* _The task_: Retype, without changes, the lines of the material between the line holding "This screenshot has width=640, height=480." and the line holding "(932, 168).", inclusive.

* _Information_:
▬▬▬▬▬▬▬▬▬▬

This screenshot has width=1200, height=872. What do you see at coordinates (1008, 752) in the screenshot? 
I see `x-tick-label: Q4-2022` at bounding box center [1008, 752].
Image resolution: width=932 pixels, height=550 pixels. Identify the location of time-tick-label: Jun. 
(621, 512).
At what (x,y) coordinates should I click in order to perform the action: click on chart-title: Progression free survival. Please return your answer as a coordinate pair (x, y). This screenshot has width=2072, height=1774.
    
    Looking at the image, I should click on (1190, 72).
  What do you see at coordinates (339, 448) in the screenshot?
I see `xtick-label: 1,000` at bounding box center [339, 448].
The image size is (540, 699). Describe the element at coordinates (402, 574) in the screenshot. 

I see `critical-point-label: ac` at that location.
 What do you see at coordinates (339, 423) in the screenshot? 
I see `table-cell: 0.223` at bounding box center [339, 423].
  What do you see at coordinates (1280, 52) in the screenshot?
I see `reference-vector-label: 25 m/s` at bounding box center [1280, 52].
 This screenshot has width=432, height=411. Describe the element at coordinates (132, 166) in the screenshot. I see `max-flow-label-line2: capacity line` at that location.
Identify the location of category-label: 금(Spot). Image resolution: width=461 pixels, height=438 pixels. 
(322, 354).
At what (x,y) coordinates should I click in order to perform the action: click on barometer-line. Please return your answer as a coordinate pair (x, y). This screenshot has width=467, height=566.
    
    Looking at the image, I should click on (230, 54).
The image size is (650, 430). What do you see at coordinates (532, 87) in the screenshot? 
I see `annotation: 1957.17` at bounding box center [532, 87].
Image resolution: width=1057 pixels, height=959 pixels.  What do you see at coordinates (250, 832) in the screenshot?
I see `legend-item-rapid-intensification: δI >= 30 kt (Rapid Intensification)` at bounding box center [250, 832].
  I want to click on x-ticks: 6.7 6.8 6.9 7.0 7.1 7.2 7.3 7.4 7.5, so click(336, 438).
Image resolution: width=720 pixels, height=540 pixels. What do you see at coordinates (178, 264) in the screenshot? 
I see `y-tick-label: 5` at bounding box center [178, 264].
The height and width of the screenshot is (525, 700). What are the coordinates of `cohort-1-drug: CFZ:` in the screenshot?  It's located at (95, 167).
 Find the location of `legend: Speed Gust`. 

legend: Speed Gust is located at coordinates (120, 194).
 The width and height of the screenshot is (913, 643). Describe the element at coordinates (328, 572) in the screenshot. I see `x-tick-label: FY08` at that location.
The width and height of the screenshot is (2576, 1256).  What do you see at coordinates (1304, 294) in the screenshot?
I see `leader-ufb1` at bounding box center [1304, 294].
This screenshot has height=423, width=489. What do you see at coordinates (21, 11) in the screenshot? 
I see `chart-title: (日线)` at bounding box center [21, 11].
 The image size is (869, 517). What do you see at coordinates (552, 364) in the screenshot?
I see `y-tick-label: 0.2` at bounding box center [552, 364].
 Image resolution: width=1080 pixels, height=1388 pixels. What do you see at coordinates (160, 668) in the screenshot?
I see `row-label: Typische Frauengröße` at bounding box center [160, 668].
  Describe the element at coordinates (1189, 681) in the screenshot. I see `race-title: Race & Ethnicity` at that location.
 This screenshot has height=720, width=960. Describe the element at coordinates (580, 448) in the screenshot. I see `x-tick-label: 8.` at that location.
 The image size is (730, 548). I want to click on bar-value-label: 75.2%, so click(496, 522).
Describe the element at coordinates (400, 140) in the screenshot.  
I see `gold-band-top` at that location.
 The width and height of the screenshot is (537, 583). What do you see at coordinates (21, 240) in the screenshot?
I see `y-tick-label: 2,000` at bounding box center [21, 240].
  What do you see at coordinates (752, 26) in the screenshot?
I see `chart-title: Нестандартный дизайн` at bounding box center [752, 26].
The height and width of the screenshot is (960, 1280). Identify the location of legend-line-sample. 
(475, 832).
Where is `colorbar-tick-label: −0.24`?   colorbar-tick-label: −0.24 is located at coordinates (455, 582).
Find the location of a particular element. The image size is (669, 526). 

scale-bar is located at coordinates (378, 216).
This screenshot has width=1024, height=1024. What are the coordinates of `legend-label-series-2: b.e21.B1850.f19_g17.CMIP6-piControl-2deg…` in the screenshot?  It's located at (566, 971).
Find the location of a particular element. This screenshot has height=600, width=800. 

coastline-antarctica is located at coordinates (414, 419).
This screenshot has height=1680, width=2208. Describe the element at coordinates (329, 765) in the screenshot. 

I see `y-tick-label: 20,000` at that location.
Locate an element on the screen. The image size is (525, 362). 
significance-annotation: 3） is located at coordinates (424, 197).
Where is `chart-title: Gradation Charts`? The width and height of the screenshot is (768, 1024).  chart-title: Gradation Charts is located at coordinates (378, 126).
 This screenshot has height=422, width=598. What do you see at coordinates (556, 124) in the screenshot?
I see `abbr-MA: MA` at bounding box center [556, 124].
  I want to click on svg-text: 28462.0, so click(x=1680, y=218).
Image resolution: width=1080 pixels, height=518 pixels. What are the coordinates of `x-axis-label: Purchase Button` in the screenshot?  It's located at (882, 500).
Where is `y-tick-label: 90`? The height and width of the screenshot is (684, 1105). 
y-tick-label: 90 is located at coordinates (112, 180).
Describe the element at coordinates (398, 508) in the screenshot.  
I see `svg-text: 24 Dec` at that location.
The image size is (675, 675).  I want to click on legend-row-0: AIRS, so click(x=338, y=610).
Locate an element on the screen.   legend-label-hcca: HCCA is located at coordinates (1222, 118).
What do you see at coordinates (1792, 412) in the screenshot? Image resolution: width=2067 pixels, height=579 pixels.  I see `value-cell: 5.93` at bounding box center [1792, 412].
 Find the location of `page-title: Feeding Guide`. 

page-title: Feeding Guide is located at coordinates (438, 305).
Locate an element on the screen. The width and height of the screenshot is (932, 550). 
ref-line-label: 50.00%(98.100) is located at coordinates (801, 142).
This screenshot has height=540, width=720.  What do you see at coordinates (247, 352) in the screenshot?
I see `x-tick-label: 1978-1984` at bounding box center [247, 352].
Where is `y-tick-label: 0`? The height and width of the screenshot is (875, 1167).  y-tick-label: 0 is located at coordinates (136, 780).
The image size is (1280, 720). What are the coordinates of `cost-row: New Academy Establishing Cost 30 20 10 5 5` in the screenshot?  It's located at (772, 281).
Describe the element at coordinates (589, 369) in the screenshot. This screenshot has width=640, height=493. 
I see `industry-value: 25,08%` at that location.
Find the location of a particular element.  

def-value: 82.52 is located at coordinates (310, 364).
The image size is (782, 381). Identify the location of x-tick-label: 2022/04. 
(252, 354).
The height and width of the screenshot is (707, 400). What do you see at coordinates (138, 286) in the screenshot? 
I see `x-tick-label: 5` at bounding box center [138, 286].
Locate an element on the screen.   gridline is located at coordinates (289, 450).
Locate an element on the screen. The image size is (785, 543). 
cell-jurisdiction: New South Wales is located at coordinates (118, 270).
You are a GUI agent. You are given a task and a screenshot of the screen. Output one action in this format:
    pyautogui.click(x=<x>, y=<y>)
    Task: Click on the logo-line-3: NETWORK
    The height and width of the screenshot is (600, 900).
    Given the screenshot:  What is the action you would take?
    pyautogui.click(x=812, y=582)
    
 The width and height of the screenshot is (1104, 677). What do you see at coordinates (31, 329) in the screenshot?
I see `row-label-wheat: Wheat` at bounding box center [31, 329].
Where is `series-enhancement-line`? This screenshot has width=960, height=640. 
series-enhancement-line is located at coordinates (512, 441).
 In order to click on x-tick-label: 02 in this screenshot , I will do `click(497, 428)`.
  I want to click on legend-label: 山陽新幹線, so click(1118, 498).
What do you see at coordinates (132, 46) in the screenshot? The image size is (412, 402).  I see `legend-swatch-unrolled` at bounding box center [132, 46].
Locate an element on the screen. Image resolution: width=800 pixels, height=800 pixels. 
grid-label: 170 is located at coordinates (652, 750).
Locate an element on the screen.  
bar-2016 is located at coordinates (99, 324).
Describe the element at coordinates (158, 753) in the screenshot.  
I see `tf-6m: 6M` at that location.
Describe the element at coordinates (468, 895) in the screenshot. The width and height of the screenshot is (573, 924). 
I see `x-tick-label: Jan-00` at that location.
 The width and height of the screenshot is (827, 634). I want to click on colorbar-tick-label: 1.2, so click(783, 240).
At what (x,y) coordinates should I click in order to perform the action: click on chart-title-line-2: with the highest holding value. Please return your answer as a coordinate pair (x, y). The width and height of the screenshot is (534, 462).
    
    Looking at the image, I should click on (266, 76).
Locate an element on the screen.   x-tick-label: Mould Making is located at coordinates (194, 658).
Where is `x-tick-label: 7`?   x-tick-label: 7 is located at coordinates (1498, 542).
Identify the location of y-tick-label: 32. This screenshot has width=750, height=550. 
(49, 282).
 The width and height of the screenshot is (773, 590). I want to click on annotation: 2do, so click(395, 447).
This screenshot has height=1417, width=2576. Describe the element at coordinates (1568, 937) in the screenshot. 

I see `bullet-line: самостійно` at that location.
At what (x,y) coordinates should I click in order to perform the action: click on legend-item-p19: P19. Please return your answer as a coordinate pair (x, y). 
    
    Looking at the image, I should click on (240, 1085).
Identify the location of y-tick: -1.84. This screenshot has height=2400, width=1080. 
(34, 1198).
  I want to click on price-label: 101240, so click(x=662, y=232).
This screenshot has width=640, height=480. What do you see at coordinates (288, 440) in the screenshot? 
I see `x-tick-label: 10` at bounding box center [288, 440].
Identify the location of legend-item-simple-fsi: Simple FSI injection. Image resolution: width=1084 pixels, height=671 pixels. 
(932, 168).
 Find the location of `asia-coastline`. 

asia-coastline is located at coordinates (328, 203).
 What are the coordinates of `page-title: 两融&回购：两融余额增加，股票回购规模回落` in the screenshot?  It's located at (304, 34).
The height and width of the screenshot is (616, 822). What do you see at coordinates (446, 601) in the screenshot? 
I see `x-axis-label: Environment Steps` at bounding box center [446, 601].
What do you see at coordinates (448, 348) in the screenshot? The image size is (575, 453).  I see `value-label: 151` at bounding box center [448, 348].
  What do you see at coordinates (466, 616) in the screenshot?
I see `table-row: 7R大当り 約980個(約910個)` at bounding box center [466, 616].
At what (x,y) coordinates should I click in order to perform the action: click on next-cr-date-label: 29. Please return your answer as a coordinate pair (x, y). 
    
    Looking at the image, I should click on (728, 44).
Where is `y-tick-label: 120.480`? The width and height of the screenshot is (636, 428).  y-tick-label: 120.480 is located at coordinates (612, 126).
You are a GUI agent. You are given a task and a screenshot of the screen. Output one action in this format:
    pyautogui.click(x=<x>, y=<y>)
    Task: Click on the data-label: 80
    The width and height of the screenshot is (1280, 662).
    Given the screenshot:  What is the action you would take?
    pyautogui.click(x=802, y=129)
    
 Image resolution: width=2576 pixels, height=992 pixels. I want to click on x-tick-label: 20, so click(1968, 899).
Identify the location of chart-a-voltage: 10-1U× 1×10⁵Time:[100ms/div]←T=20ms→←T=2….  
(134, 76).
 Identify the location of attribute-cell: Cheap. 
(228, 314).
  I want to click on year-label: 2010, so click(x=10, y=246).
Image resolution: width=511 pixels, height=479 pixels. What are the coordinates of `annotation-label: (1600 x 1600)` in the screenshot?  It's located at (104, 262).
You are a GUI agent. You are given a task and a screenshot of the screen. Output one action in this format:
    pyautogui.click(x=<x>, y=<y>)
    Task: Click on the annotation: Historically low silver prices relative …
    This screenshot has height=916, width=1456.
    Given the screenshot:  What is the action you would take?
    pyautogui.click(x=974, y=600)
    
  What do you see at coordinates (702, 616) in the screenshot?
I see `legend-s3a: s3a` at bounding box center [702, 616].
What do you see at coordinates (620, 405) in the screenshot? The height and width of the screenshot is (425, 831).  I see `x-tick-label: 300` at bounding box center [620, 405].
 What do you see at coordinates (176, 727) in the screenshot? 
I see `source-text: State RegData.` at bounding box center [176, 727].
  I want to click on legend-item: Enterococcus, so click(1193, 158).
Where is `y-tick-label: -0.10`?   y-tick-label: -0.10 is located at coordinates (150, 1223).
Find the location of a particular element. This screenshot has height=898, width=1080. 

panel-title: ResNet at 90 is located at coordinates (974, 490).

▬▬▬▬▬▬▬▬▬▬

* _Response box_:
This screenshot has width=640, height=480. What do you see at coordinates (288, 440) in the screenshot? 
I see `x-tick-label: 10` at bounding box center [288, 440].
Identify the location of legend-item-simple-fsi: Simple FSI injection. Image resolution: width=1084 pixels, height=671 pixels. 
(932, 168).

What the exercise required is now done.